Plus tard en 1919, la loi sur la prohibition nationale – populairement connue sous le nom de Volstead Act, du nom de son parrain législatif, le représentant Andrew J. Volstead du Minnesota – est promulguée afin de fournir au gouvernement les moyens de faire respecter la prohibition. Les lacunes de cette loi – comme le fait que l’alcool utilisé à des fins médicinales, sacramentelles ou industrielles restait légal, tout comme les boissons aux fruits ou au raisin préparées à la maison – ainsi que les divers degrés de soutien du gouvernement tout au long des années 1920 ont entravé l’application de la Prohibition, qui restera plus un idéal qu’une réalité.
Événements inattendus
Sous la Prohibition, la fabrication et la vente illégales d’alcool – connues sous le nom de « bootlegging » – ont eu lieu à grande échelle à travers les États-Unis. Dans les zones urbaines, où la majorité de la population s’opposait à la Prohibition, l’application de la loi était généralement beaucoup plus faible que dans les zones rurales et les petites villes. La conséquence la plus dramatique de la Prohibition a peut-être été l’effet qu’elle a eu sur le crime organisé aux États-Unis : à mesure que la production et la vente d’alcool s’enfonçaient dans la clandestinité, elles ont commencé à être contrôlées par la Mafia et d’autres gangs, qui se sont transformés en entreprises criminelles sophistiquées qui récoltaient d’énormes profits du commerce illicite de l’alcool.

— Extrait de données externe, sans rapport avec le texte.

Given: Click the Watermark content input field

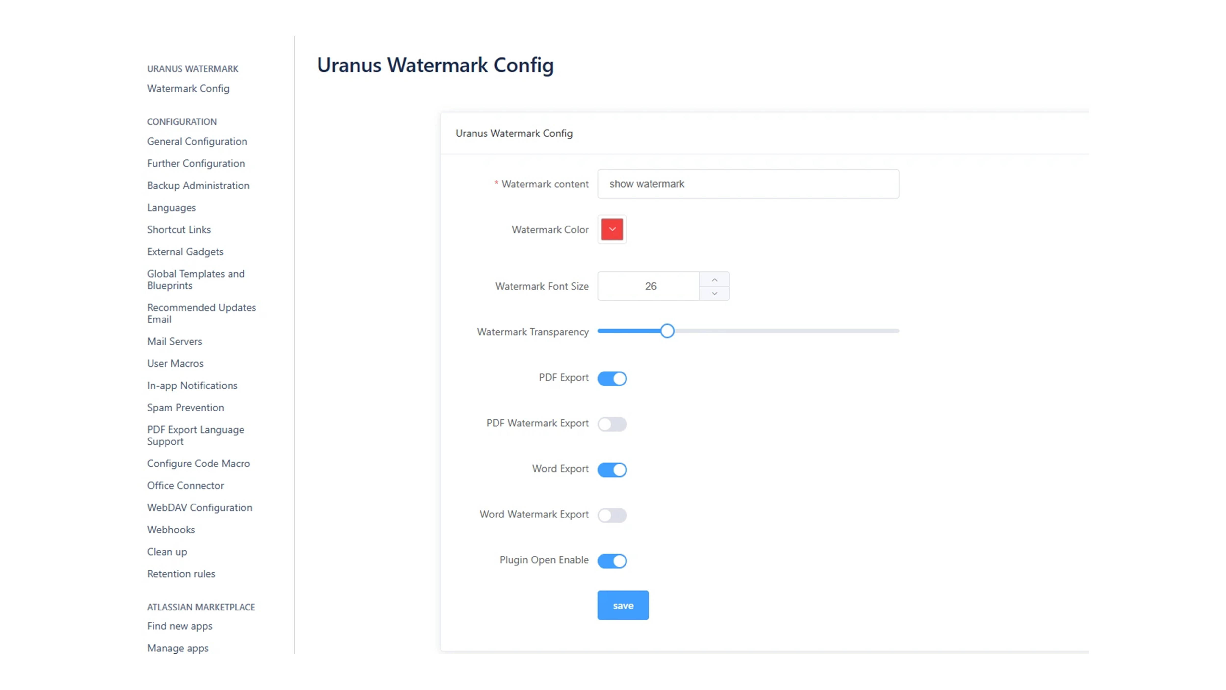Looking at the screenshot, I should click(x=748, y=183).
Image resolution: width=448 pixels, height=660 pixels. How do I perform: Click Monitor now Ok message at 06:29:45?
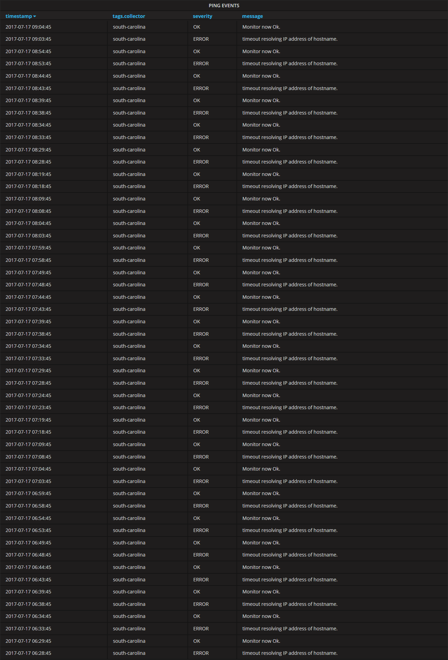(261, 641)
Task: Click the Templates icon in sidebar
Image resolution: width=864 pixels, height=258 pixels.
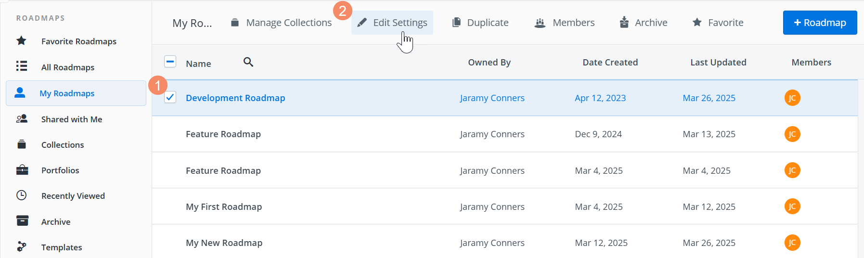Action: tap(22, 247)
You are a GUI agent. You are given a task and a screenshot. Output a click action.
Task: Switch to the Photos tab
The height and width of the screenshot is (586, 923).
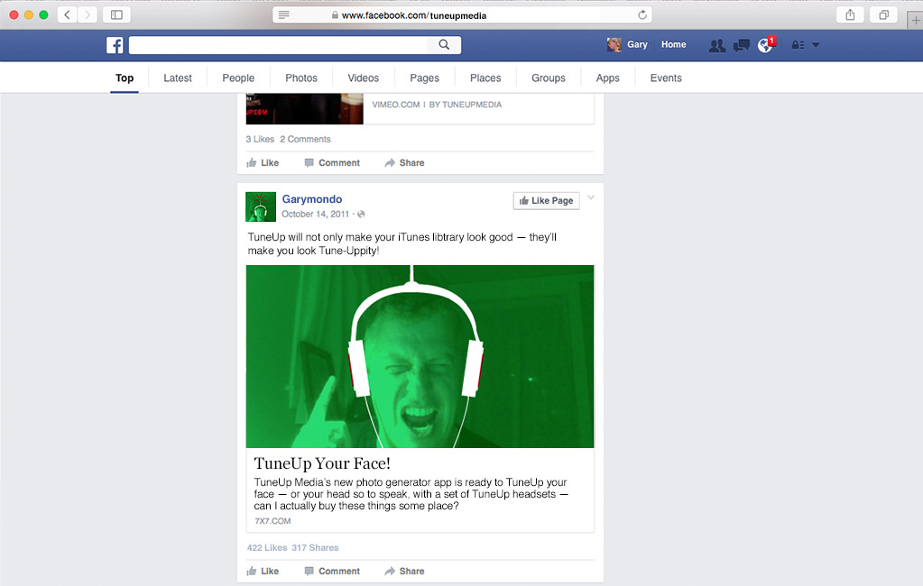pyautogui.click(x=301, y=78)
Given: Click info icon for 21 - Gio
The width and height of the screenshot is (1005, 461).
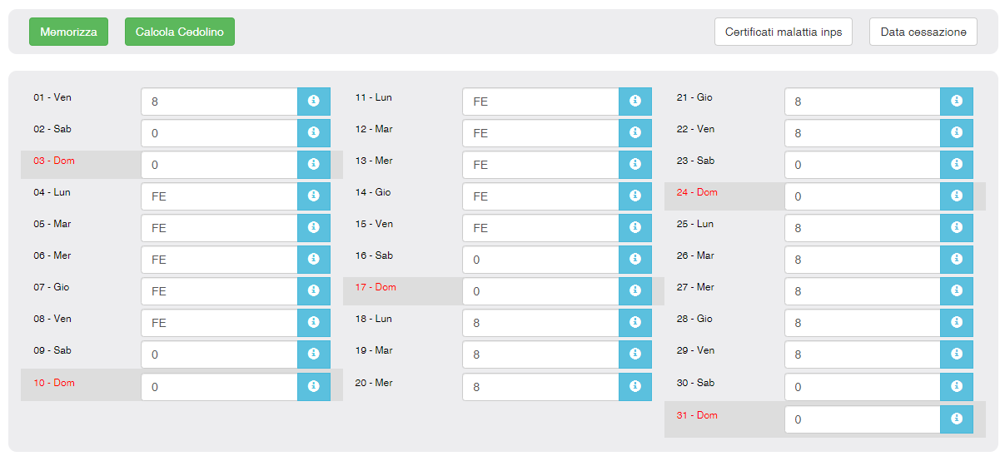Looking at the screenshot, I should [956, 102].
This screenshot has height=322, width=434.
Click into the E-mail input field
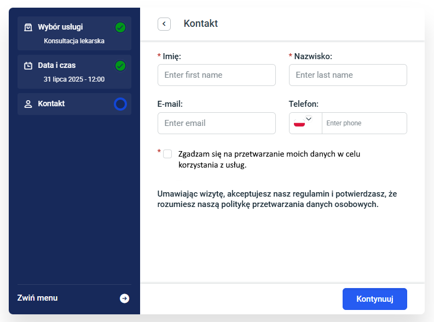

Lorsqu’il s’agissait de son commerce clandestin en plein essor, la Mafia est devenue habile à soudoyer la police et les politiciens pour qu’ils détournent le regard. Al Capone, de Chicago, est apparu comme l’exemple le plus notoire de ce phénomène, gagnant environ 60 millions de dollars par an grâce aux opérations de bootlegging et de speakeasy qu’il contrôlait. Outre la contrebande d’alcool, le jeu et la prostitution ont également atteint de nouveaux sommets dans les années 1920. Un nombre croissant d’Américains en sont venus à blâmer la Prohibition pour cette déchéance morale et ce désordre généralisés – malgré le fait que la législation avait voulu faire le contraire – et à la condamner comme une dangereuse atteinte à la liberté de l’individu.

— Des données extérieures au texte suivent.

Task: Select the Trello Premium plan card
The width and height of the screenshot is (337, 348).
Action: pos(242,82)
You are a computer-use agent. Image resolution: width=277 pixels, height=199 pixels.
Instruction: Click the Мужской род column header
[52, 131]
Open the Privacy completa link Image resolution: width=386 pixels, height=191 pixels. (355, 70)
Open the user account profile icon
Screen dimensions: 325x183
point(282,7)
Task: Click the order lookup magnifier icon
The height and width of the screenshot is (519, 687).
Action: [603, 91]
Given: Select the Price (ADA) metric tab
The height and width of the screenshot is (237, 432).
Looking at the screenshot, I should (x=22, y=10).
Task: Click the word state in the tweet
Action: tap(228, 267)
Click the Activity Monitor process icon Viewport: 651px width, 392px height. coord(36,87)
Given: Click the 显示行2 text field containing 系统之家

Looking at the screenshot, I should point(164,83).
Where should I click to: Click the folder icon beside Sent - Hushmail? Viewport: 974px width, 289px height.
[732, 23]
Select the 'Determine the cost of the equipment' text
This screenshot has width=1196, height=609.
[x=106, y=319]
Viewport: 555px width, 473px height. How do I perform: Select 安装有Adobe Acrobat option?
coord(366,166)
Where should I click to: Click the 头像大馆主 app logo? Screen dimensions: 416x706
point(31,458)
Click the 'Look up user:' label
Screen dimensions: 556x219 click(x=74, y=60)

Appels à l’abrogation de la Prohibition
Si le sentiment public s’était retourné contre la Prohibition à la fin des années 1920, l’arrivée de la Grande Dépression n’a fait qu’accélérer sa disparition, car certains ont fait valoir que l’interdiction de l’alcool privait les chômeurs d’emplois et le gouvernement de revenus dont il avait grand besoin. Les efforts du groupe non partisan Americans Against Prohibition Association (AAPA) ont ajouté à la désillusion du public. En 1932, la plate-forme du candidat démocrate à la présidence, Franklin D. Roosevelt, comprenait une planche d’abrogation du 18e amendement, et sa victoire en novembre de la même année marqua une fin certaine de la prohibition.

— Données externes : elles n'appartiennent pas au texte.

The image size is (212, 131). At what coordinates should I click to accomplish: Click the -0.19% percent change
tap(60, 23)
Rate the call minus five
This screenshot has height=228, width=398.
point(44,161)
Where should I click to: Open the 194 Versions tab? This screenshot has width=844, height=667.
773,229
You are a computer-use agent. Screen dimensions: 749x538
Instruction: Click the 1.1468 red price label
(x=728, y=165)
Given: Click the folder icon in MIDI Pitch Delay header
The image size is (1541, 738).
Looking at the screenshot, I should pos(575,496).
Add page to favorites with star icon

En février 1933, le Congrès adopta une résolution proposant le 21e amendement à la Constitution, qui abrogeait à la fois le 18e amendement et le Volstead Act. La résolution exigeait que les conventions d’état, plutôt que les législatures d’état, approuvent l’amendement, réduisant effectivement le processus à un référendum d’un état, un vote, plutôt qu’à un concours de vote populaire. En décembre, l’Utah est devenu le 36e État à ratifier l’amendement, obtenant ainsi la majorité nécessaire à l’abrogation. Quelques États ont maintenu la prohibition à l’échelle nationale après 1933, mais en 1966, tous l’avaient abandonnée. Depuis lors, le contrôle de l’alcool aux États-Unis a été largement déterminé au niveau local.